--- EXCERPT ---

Do You Have High Blood Pressure?

High blood pressure, also known as hypertension, is called the “silent killer” because there are often no obvious symptoms. It accounts for more heart disease and stroke deaths than almost all other preventable causes – coming in second only to smoking. And the incidence of hypertension is now even higher, according to the American College of Cardiology and the American Heart Association. Their new guidelines defining blood pressure levels indicate that nearly half of all adults in the U.S. are now considered to have high blood pressure.

Paula Battle, of Tacoma, learned how quickly life can be turned upside-down when high blood pressure goes unmanaged. In 2009 she started her day feeling ill, but as many people do, carried on and went to work. During a meeting, she felt a sudden sharp pain in her head. Her vision started to blur. She knew something was very wrong. Colleagues immediately escorted her to the on-site employee health clinic. By that point, her blood pressure was at a life-threatening level and paramedics were called.

“The ambulance ride to the hospital completely changed my life,” Battle said. “I promised myself that if I was able to put my feet on the ground again that I would be different. I needed to change my life for myself, but also for my husband and children.”

--- DATA EXTRACTS ---

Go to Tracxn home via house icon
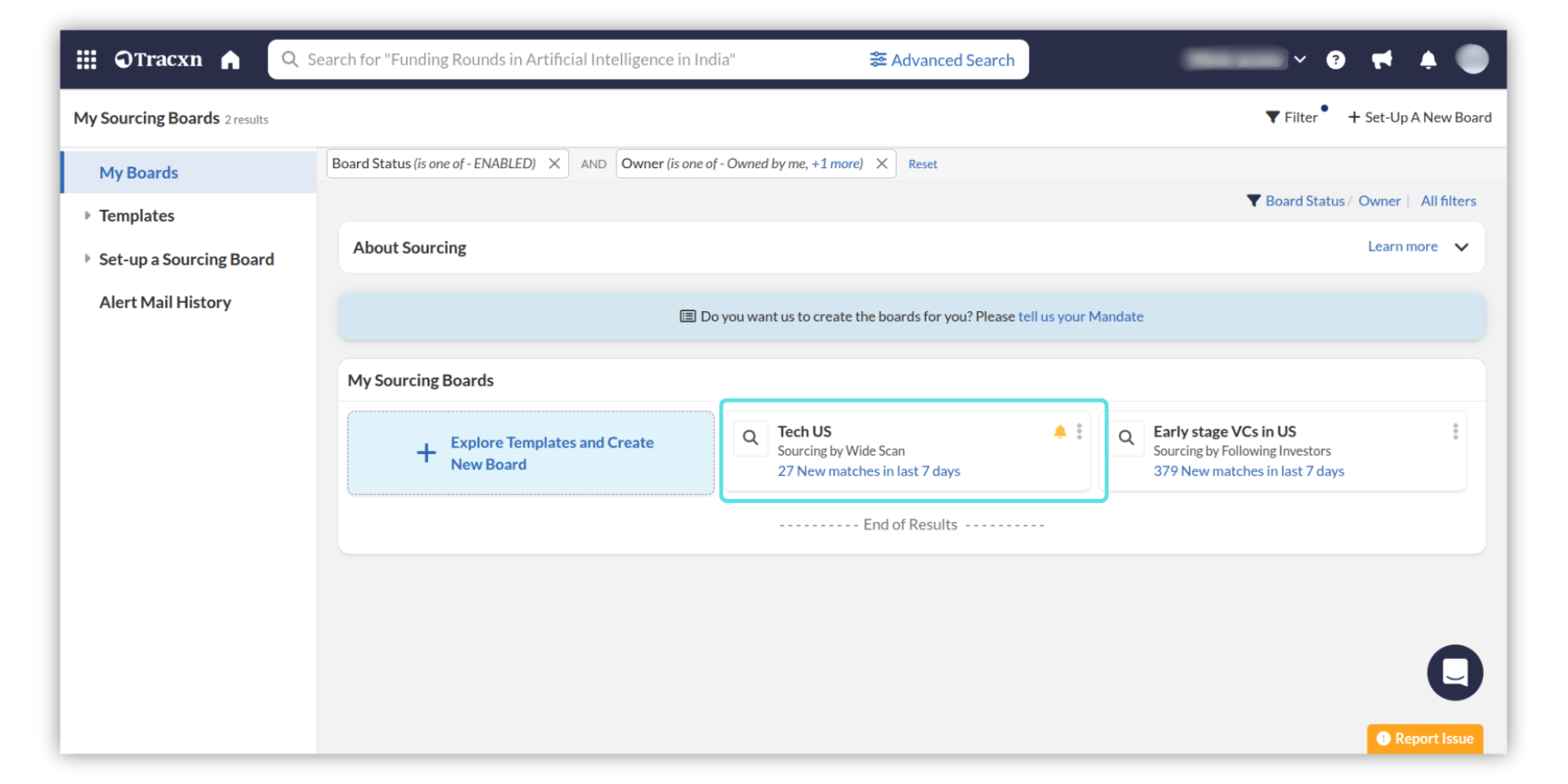The width and height of the screenshot is (1568, 784). (x=230, y=60)
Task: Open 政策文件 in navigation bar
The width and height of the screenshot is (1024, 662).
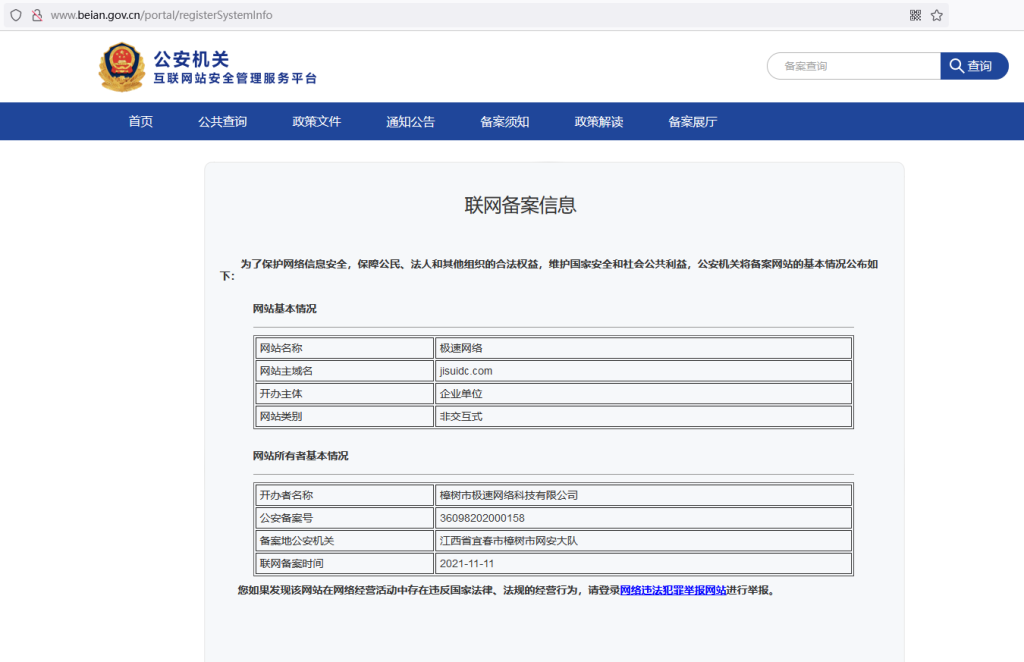Action: (316, 122)
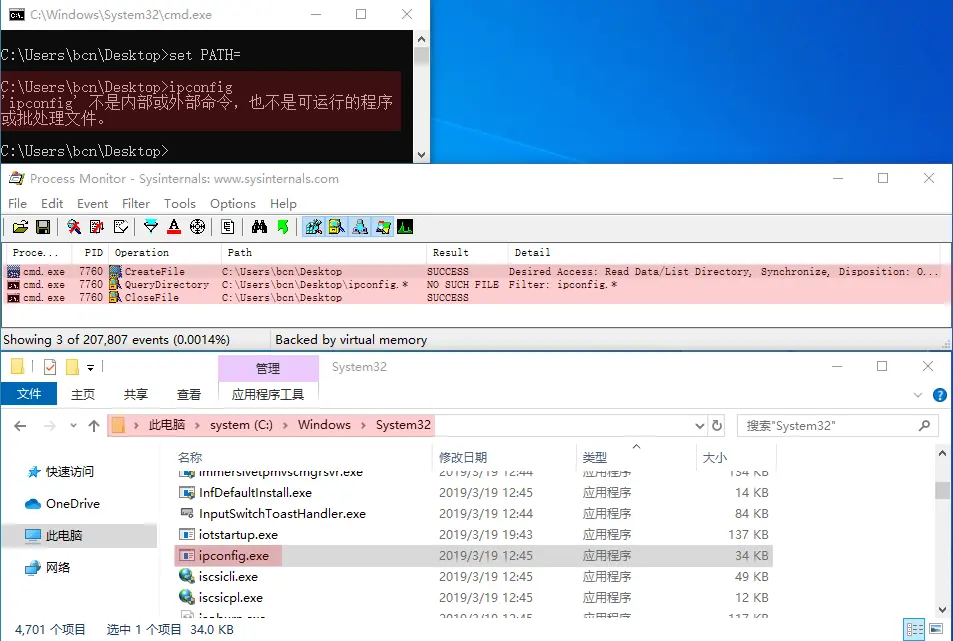Click the Windows breadcrumb in the address bar
953x641 pixels.
(323, 425)
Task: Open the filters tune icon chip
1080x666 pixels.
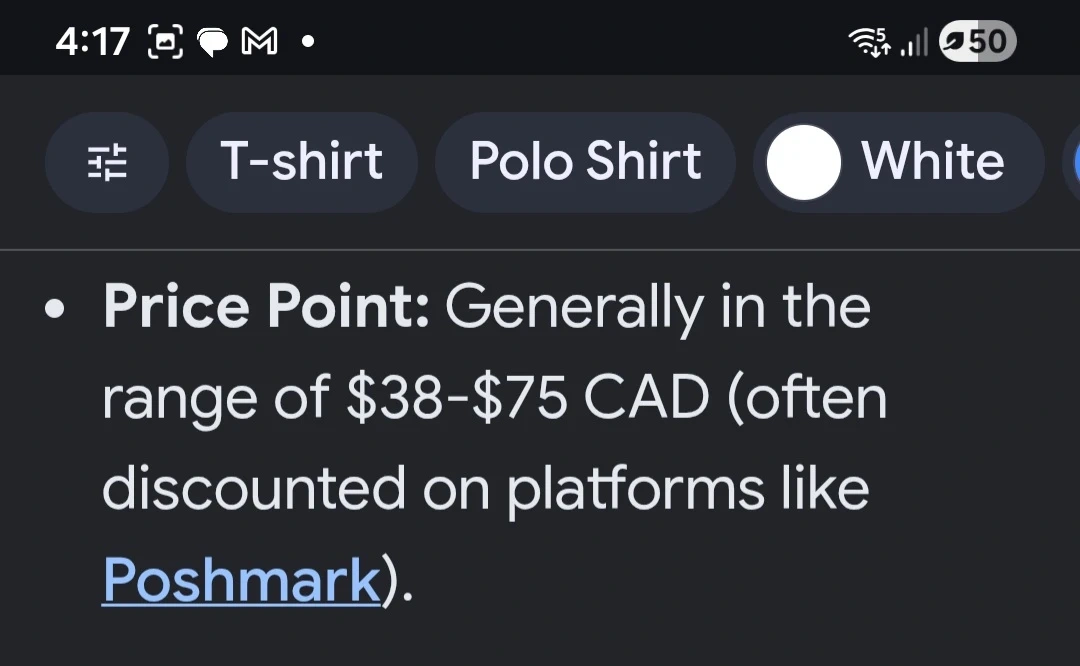Action: pos(107,162)
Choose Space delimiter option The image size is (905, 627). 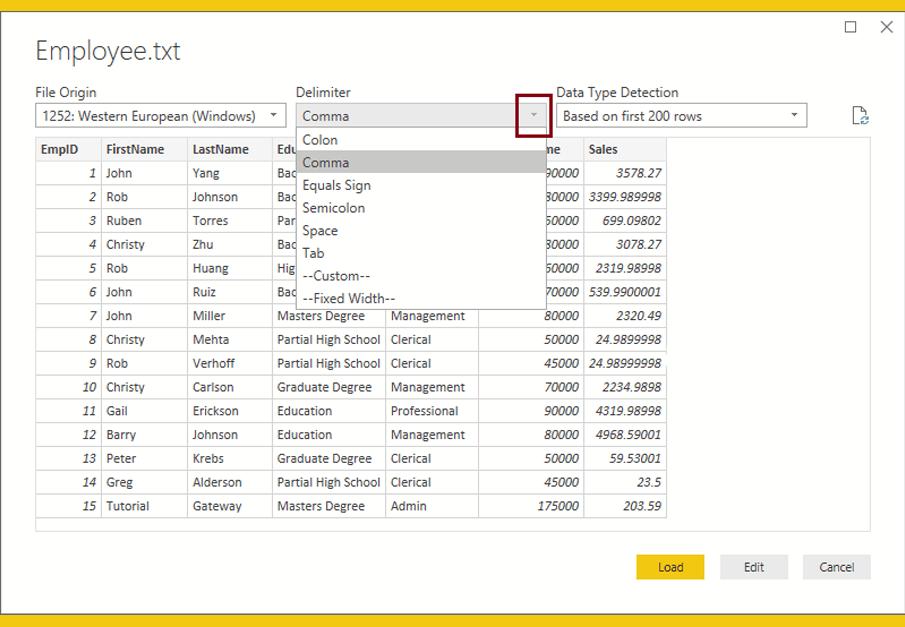point(320,230)
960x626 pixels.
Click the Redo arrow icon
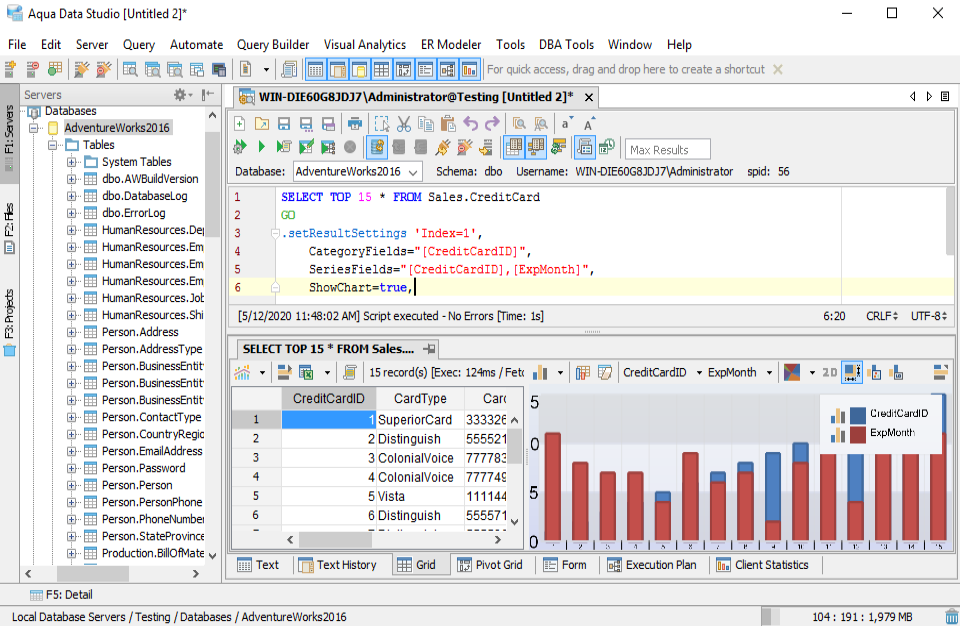[x=491, y=124]
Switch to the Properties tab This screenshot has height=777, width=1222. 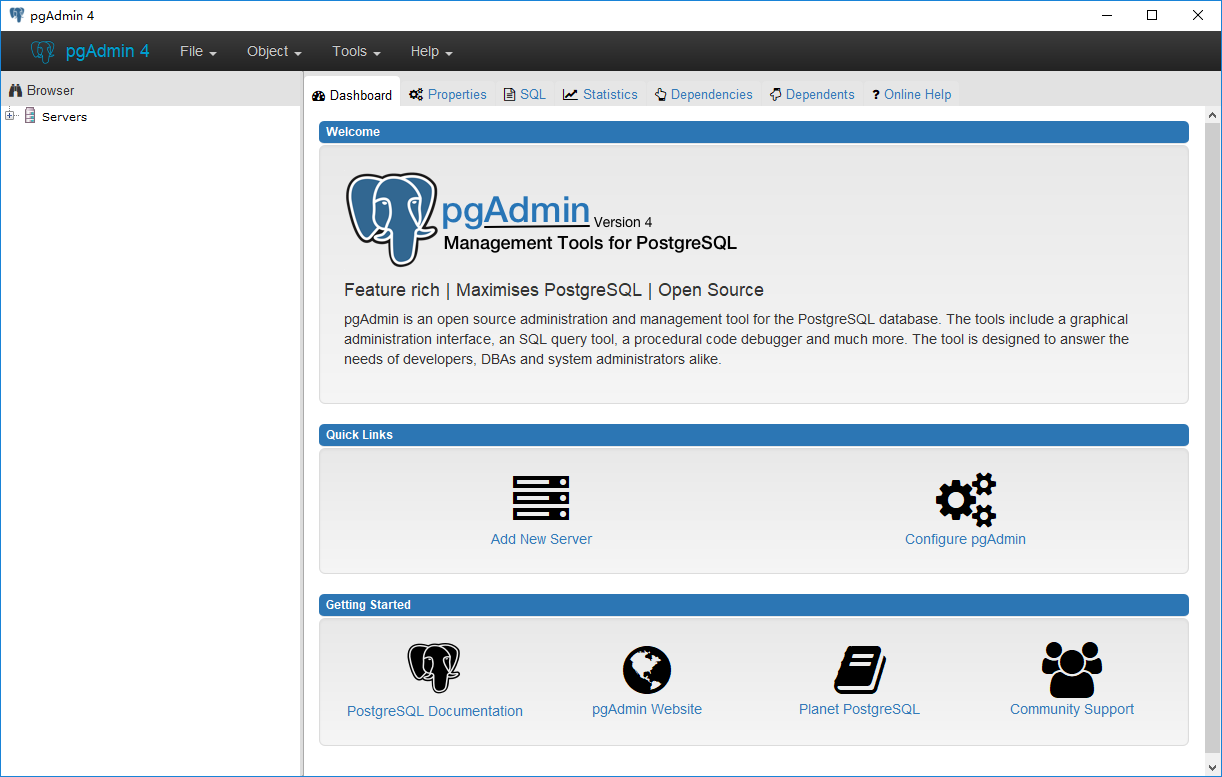click(448, 94)
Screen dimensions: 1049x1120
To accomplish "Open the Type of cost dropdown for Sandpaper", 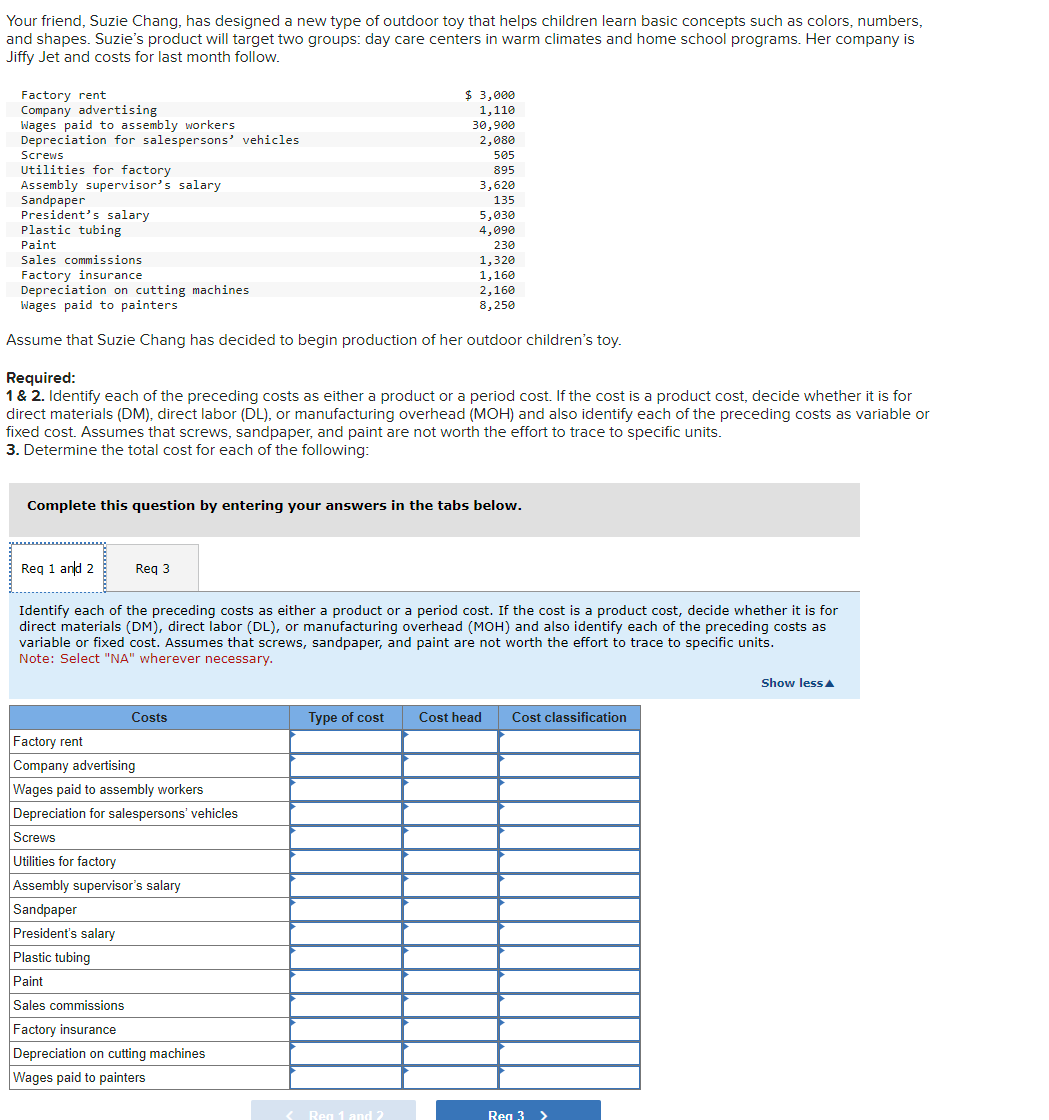I will point(345,909).
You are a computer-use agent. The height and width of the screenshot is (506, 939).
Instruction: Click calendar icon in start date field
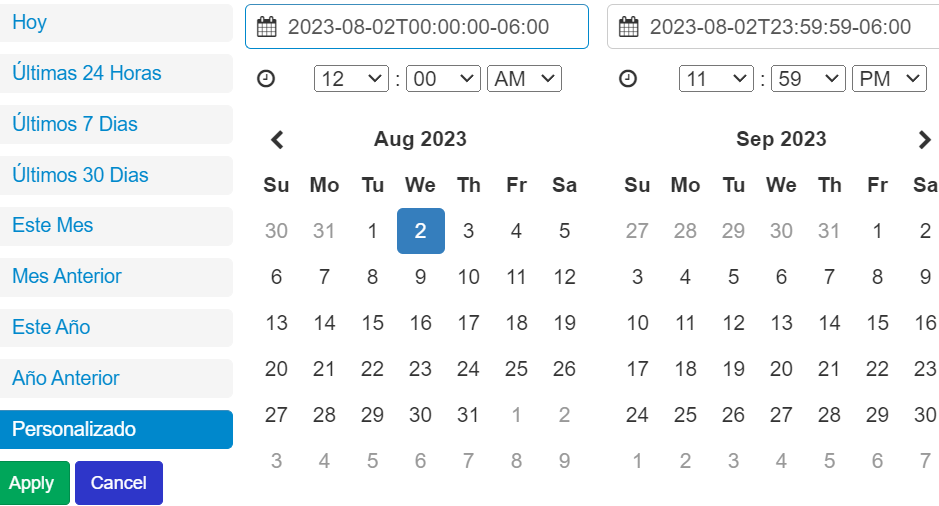point(266,27)
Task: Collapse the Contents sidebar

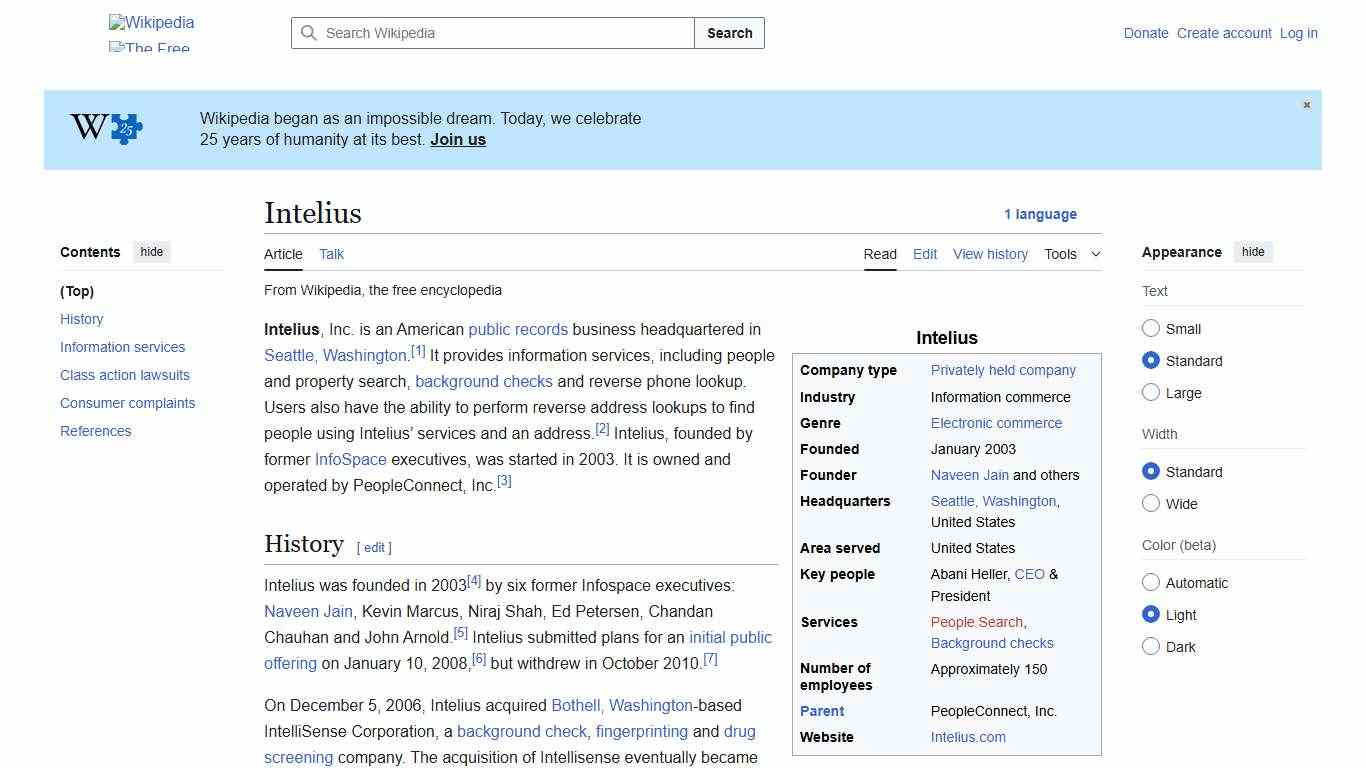Action: (151, 252)
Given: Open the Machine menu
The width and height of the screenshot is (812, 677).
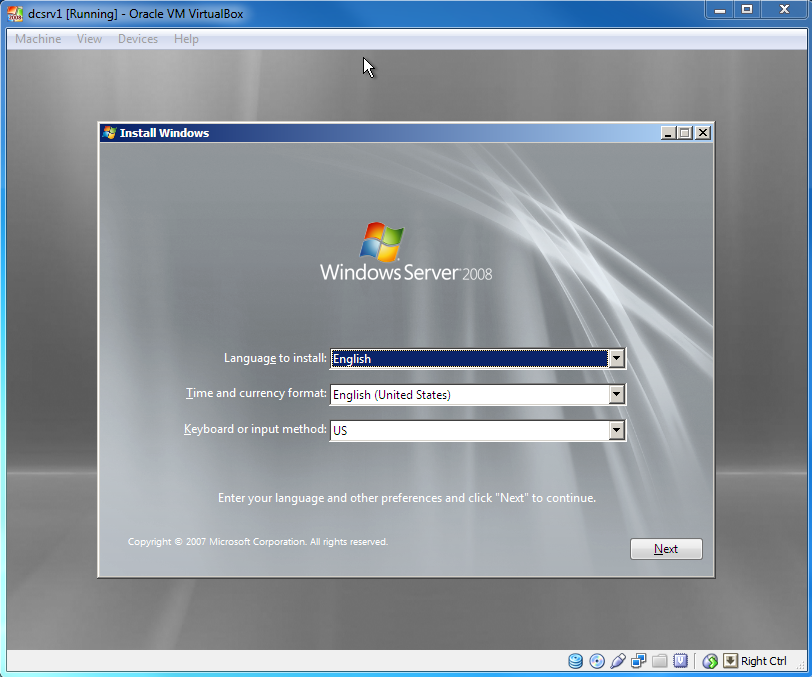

---

> **PROBLEM DETAILS**: Print the passage of the high blood pressure article from "Do You Have" up to and including "high blood pressure.", with nothing changed. The records have nothing to do with what follows.

> **WRITTEN ANSWER**:
Do You Have High Blood Pressure?

High blood pressure, also known as hypertension, is called the “silent killer” because there are often no obvious symptoms. It accounts for more heart disease and stroke deaths than almost all other preventable causes – coming in second only to smoking. And the incidence of hypertension is now even higher, according to the American College of Cardiology and the American Heart Association. Their new guidelines defining blood pressure levels indicate that nearly half of all adults in the U.S. are now considered to have high blood pressure.